Aim of the task = Whenever a line in the following entries includes "will", tally it. Report nothing except the final count.

[Opening Given information section]

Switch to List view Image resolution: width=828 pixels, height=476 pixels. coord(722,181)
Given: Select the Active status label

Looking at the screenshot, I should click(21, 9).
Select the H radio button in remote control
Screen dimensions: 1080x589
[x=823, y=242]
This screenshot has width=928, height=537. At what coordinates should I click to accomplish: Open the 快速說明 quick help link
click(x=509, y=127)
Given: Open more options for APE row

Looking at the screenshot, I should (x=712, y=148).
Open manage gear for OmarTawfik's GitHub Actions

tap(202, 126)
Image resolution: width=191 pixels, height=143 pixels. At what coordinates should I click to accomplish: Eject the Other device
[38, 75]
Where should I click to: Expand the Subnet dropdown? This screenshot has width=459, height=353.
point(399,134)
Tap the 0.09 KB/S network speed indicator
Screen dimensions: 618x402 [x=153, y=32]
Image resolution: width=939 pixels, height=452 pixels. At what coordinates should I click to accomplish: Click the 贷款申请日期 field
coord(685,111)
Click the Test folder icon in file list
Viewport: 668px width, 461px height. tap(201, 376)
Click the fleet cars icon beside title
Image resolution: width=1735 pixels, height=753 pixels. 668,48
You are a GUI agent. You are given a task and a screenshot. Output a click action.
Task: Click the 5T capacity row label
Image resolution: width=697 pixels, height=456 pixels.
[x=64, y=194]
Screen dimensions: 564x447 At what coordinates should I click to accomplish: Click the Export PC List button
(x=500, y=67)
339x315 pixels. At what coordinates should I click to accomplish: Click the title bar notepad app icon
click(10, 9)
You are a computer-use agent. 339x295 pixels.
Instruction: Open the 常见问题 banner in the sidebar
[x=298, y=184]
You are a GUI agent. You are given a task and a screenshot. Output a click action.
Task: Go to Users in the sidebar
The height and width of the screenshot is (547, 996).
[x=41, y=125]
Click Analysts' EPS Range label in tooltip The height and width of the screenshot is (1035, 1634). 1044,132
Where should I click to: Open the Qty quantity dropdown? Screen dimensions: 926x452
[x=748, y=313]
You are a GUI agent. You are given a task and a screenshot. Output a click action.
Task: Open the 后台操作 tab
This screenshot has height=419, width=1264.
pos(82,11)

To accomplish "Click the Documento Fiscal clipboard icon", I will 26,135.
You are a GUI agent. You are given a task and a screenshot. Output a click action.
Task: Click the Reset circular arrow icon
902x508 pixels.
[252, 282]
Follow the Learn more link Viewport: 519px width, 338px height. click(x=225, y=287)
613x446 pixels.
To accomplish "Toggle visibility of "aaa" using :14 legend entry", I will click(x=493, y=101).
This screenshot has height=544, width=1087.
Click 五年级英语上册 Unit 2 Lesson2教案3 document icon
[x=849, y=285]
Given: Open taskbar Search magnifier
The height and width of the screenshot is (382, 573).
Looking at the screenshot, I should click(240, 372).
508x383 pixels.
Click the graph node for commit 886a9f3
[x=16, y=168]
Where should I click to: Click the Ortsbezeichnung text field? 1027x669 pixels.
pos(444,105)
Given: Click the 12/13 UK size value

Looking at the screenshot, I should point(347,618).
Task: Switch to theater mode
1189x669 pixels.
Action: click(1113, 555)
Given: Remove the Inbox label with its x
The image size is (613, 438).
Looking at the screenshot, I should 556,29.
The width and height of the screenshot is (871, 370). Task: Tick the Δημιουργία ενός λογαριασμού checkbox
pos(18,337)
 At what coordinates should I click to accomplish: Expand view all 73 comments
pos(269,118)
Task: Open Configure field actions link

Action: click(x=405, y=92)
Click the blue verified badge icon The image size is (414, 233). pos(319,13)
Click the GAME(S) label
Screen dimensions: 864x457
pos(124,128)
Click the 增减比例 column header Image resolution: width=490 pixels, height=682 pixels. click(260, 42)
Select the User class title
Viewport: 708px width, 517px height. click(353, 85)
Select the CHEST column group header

[Closing Given information section]

Problem solution = 2